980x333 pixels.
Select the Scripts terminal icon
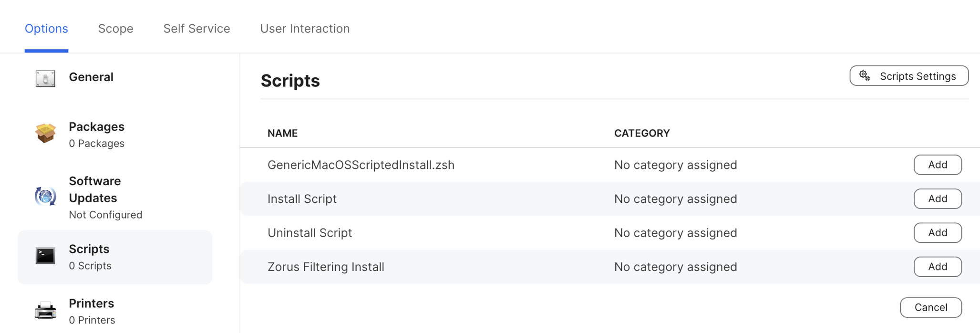tap(45, 256)
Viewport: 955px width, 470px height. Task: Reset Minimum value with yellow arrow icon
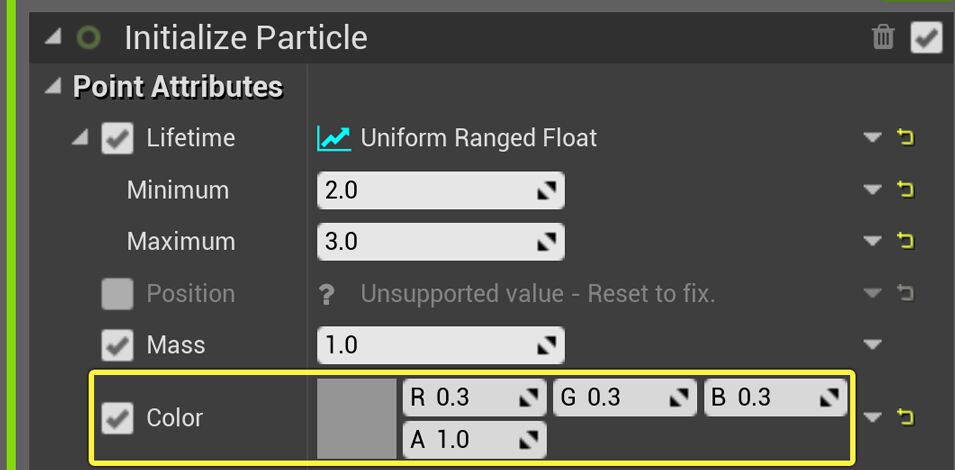[907, 190]
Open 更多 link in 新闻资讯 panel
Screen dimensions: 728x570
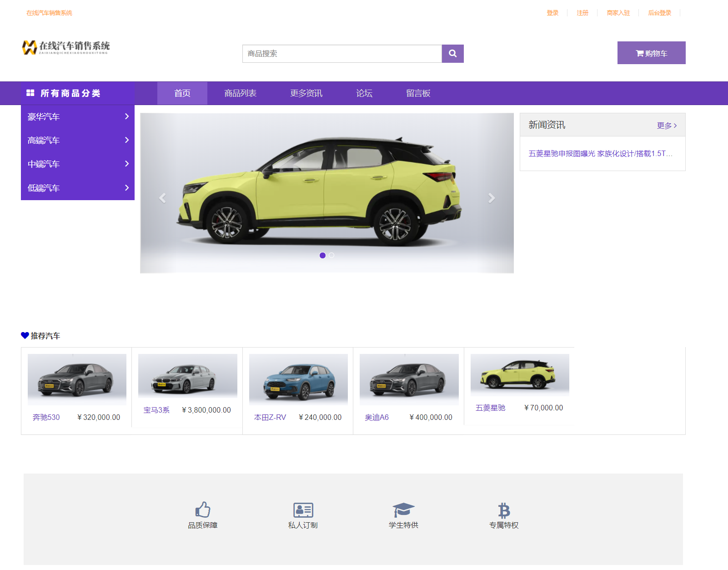click(667, 126)
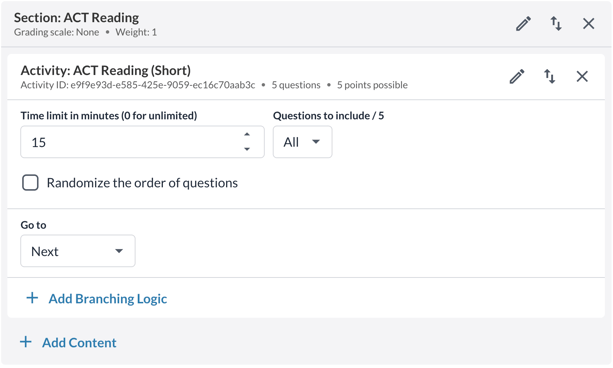Screen dimensions: 613x368
Task: Edit the ACT Reading (Short) activity pencil icon
Action: (517, 76)
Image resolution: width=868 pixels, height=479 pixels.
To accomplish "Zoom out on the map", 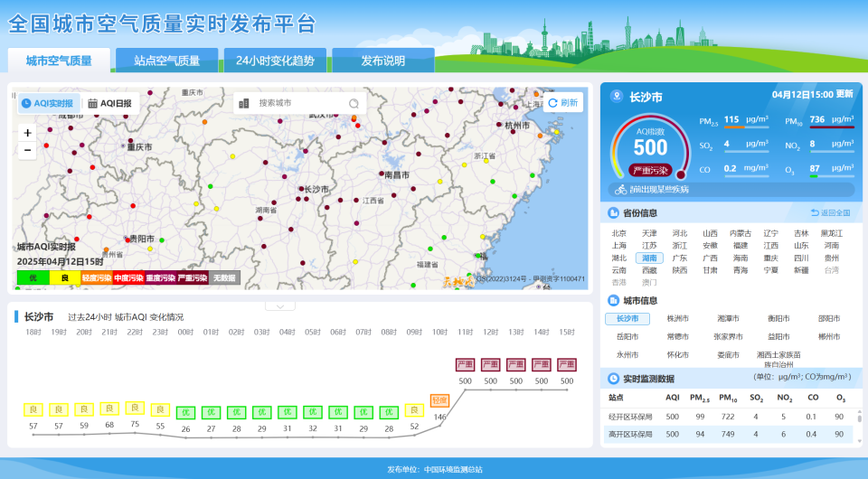I will [x=28, y=150].
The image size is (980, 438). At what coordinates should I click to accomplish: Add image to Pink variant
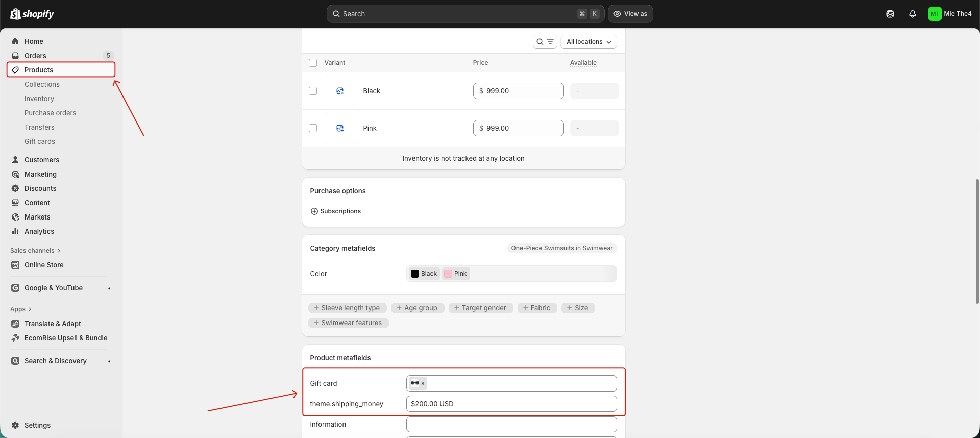340,128
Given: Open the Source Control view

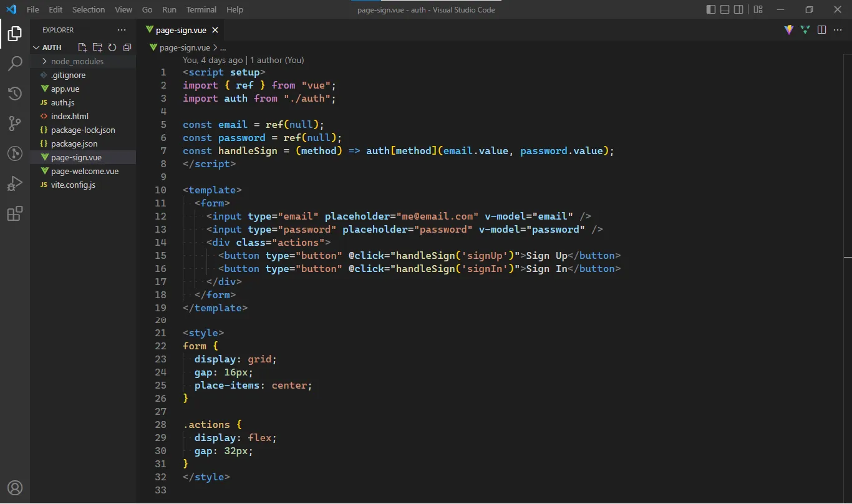Looking at the screenshot, I should (15, 124).
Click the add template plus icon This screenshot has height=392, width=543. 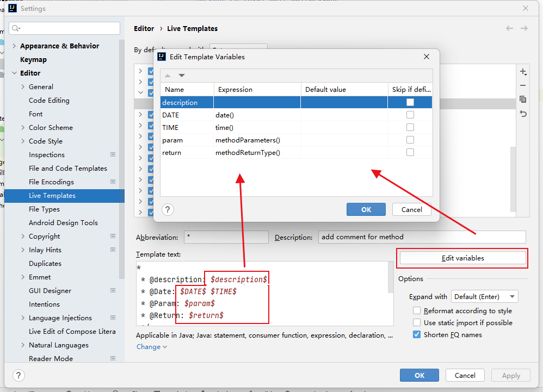click(523, 72)
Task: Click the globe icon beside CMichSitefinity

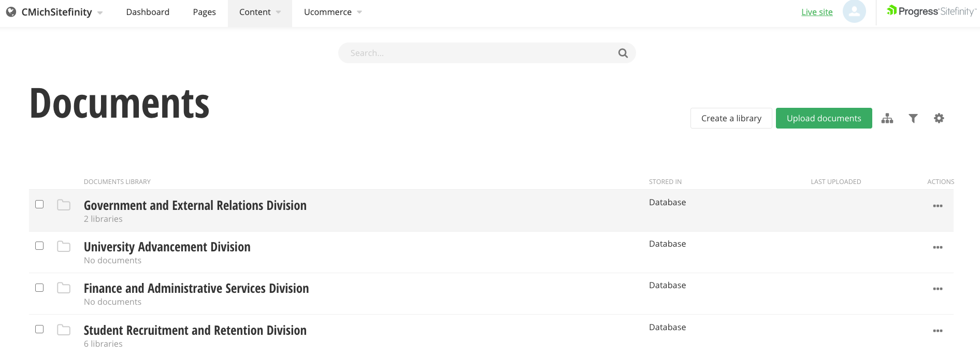Action: (x=11, y=12)

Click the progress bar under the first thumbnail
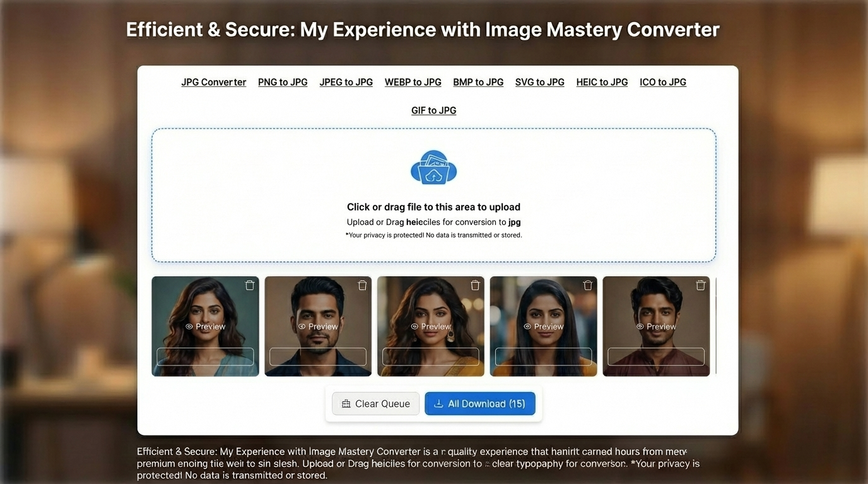pos(206,357)
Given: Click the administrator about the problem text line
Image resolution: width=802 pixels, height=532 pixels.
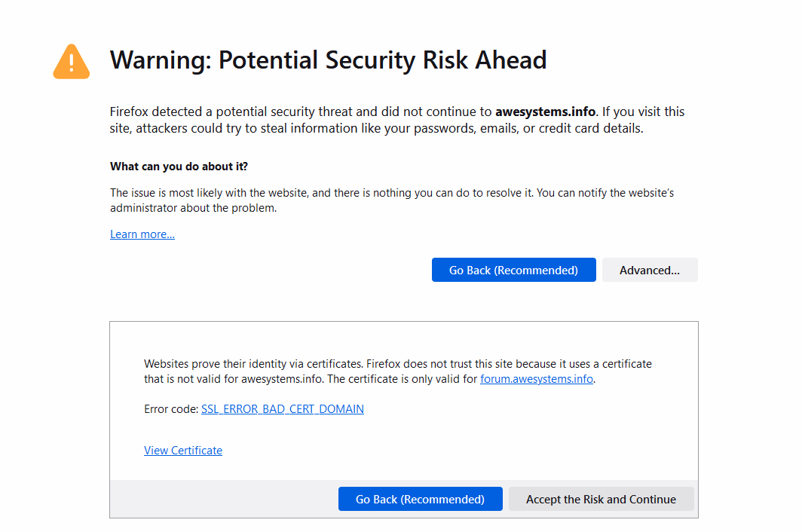Looking at the screenshot, I should [193, 208].
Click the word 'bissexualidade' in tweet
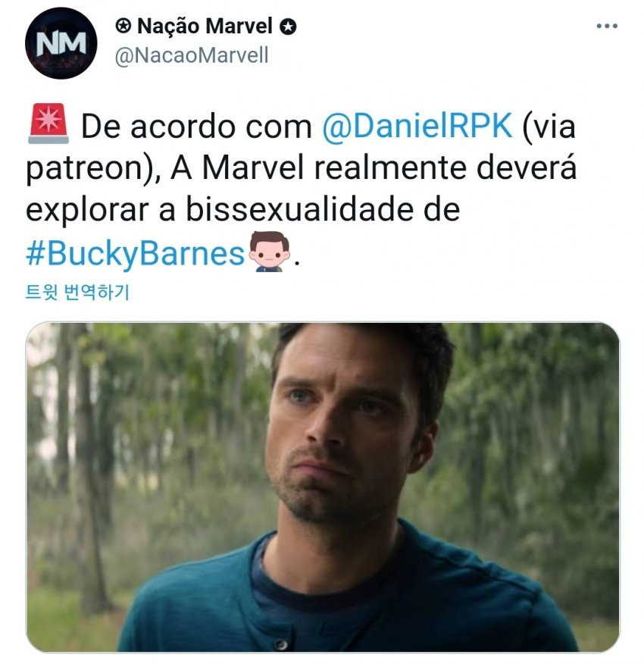The image size is (644, 664). 300,209
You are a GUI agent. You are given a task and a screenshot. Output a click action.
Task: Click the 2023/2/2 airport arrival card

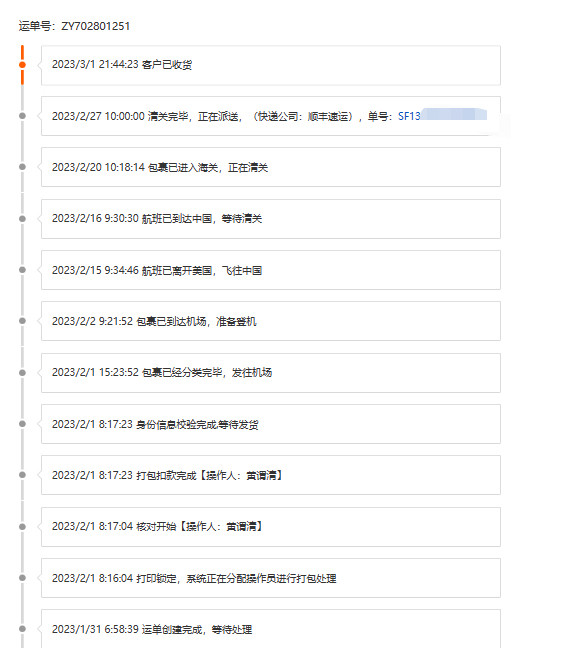point(271,321)
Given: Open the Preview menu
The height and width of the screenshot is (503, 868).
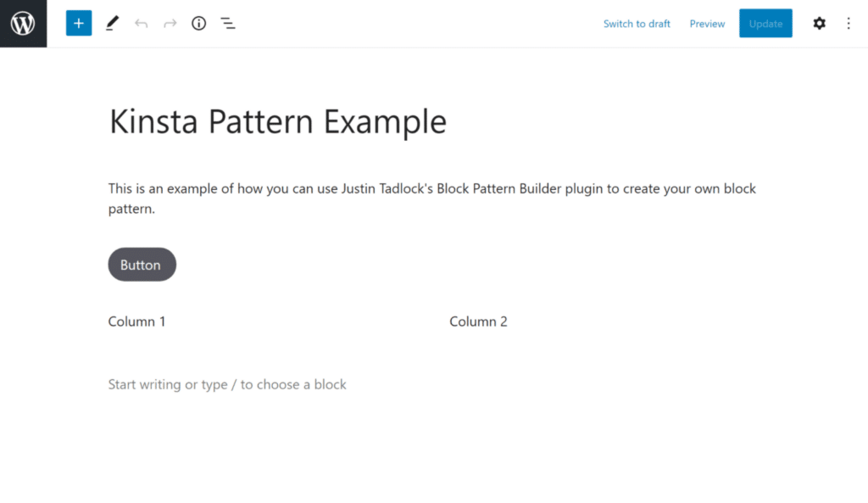Looking at the screenshot, I should 706,23.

○ ○ ○ ○

Only the lines from the one containing "Click the progress" through the final line of the records should be transcribed, exactly and with no pictures.

Click the progress bar under the first thumbnail
pos(206,357)
Given: Click the administrator about the problem text line
Image resolution: width=802 pixels, height=532 pixels.
Looking at the screenshot, I should [193, 208].
Click the word 'bissexualidade' in tweet
The image size is (644, 664). 300,209
You are a GUI agent. You are given a task and a screenshot. Output a click action.
Task: Click the 2023/2/2 airport arrival card

point(271,321)
Given: Open the Preview menu
The height and width of the screenshot is (503, 868).
Looking at the screenshot, I should 706,23.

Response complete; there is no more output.